Parents warned of Peppa Pig YouTube horror show
EXCLUSIVE: A THREE-YEAR-OLD Melbourne girl was seconds away from viewing a beheading - embedded within a YouTube Kids clip of Peppa Pig - on her TV.
The tech giant is also being blamed for preschool children aged 4 and 5 from New South Wales and Queensland simulating in sexual acts during school hours, after being exposed to pornographic content on the same kids' platform.
And News Corp Australia can reveal 1 in 5 children aged eight and under are accessing pornography online, according to new data.
The revelations are not the first time YouTube and it's child-focused offshoot YouTube Kids have come under fire and follow previous reports of Peppa Pig cartoons being distorted to show untoward acts.
This is despite YouTube Kids marketing itself as: "safer and simpler for kids to explore the world through online video."
Cyber experts, including the Minister for Law Enforcement and Cyber Safety Angus Taylor, have called for social media companies to take more responsibility for their content.
"I am aware of these types of cases," Minister Taylor said.
"Social media companies absolutely have a responsibility to do more."
The shocking case involving the Melbourne child, from Moonee Ponds, occurred when she did not have access to a device and was watching a Peppa Pig episode streamed to the TV as her mother took a conference call.

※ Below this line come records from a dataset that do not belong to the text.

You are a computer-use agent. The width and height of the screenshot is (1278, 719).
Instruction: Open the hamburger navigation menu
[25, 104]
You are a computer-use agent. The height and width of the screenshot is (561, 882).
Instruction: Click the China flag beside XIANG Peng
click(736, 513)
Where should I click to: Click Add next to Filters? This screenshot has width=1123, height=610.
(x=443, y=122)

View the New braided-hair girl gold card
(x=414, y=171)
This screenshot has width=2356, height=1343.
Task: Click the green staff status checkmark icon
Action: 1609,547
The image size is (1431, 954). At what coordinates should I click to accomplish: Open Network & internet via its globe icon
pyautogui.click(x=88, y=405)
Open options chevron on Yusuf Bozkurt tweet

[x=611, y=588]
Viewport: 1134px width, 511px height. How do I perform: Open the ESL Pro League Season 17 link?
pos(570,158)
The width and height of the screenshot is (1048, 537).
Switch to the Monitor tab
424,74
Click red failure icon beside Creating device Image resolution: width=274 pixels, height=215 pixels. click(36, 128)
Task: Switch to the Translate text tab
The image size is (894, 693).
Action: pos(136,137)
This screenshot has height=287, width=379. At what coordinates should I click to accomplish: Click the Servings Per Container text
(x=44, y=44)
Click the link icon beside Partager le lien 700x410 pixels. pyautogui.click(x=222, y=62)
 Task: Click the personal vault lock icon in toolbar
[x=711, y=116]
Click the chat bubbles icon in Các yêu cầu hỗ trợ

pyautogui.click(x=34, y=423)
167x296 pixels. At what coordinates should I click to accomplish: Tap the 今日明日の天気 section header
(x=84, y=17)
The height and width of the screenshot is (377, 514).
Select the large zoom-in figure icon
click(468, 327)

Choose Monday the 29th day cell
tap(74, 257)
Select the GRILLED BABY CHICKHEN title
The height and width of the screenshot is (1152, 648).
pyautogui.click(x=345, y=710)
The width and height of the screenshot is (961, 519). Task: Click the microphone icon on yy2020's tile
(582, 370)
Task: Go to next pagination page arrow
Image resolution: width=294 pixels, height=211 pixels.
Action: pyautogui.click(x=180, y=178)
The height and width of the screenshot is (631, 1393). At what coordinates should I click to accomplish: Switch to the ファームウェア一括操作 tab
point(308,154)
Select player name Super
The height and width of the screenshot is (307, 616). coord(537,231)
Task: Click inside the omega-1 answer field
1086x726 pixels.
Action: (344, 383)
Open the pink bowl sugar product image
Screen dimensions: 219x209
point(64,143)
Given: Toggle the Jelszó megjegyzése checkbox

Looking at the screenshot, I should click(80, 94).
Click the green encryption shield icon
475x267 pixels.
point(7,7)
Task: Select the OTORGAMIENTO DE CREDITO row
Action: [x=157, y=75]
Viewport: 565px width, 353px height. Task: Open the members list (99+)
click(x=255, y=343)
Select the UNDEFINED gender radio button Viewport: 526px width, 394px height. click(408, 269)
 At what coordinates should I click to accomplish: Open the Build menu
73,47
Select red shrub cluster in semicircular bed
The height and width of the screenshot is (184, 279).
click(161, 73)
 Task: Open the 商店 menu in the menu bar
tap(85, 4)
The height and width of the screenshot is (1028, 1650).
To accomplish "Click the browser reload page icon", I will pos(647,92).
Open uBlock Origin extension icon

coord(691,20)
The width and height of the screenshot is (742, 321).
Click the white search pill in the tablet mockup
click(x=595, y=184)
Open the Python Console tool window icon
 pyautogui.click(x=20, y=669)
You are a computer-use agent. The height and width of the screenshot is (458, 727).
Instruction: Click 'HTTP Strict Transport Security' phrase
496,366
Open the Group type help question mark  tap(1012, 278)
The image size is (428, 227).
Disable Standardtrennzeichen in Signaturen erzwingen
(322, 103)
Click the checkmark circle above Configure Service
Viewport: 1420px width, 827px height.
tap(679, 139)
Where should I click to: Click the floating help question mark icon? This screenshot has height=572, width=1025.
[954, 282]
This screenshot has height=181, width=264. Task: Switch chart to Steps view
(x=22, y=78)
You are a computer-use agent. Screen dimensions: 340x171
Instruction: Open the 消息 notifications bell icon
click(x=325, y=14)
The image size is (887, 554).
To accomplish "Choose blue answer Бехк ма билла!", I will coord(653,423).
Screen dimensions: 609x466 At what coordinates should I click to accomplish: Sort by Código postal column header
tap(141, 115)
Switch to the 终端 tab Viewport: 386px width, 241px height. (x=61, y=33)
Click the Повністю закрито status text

When the girl's mother noticed Peppa Pig not talking she checked on the child and the noticed the cartoon had shifted to video of a recorded beheading, with a man kneeling on the ground as others surrounded him about to commit the act. She managed to turn the TV off before the beheading took place.
The traumatised mother has not put her child back on YouTube or YouTube Kids since and wanted to share her story anonymously to alert other parents to the dangers of unsupervised access to online material.
YouTube did not respond to News Corp's request for comment on the incident, only to say it took the safety of it's users seriously.
In background information provided it appeared, despite claims of safety, YouTube Kids is no safer than YouTube and untoward material needs to be reported by users to the company before being taken down.
"All versions of the YouTube Kids app use filters powered by algorithms to select videos from YouTube. We continually work hard to make our algorithms as accurate as possible in order to provide a safer version of YouTube," a spokeswoman said.
Digital expert Dr Kristy Goodwin, who has advised the mother of the Melbourne child, said the mother was "extremely traumatised" by the incident.
Dr Goodwin said it was becoming increasingly common for very young children to be exposed to age-inappropriate material hidden in seemingly innocuous videos or games online.
"I have been called into several preschools in NSW and QLD after children have been engaged in sexual acts due to exposure to material online, including on YouTube," she said.
"These four and five year-olds are imitating doggy style, they are trying to force other children to imitate the act of fellatio all in the schoolyard because of things they have been exposed to online."
Esafety Commissioner Julie Inman Grant said she was aware of a disturbing trend where videos that feature popular children's cartoons or content - like Peppa Pig or Disney's Frozen - include inappropriate themes for children.
"Children, especially those who are preschool age, will not have the cognitive ability to process this content, which can be harmful both psychologically and physically, so prevention is important in the first instance."
Susan McClean, the Cyber Cop said: "If you want to keep your children 100 per cent safe watching content, put on a DVD. Don't stream things through the internet."
Tim Levy, Managing Director of cyber safety platform Family Zone, said children were increasingly getting access to pornography online.
One in 5 Australian children have viewed porn online this year according to usage data of Family Zone's 350,000 users.
This number increases to a third of 9-12 year-olds.
"Interestingly the most recorded time of access to this material is 3-4pm in afternoon when they've gotten home from school and the house and parents are busy," Mr Levy said.
TOP 5 TIPS FOR PARENTS IF THEIR KIDS SEE VIOLENT OR SEXUAL MATERIAL
- Stay calm and listen to your child - let them fill you in on the details so you can help manage the situation - Eg how they found it, where it happened, if someone showed them and how they felt when they saw it.
- Reassure your child they are not in trouble - punishing them may damage the trust in your relationship and drive unwanted behaviour underground.
- Talk with your child about how the content made them feel and let them know it's normal to feel that way.
- Depending on your child's age and family values, you may wish to have 'the talk' about sexual relationships, love and intimacy.
- Problem-solve together - encourage them to think of ways to stay safe online and avoid coming across this content again.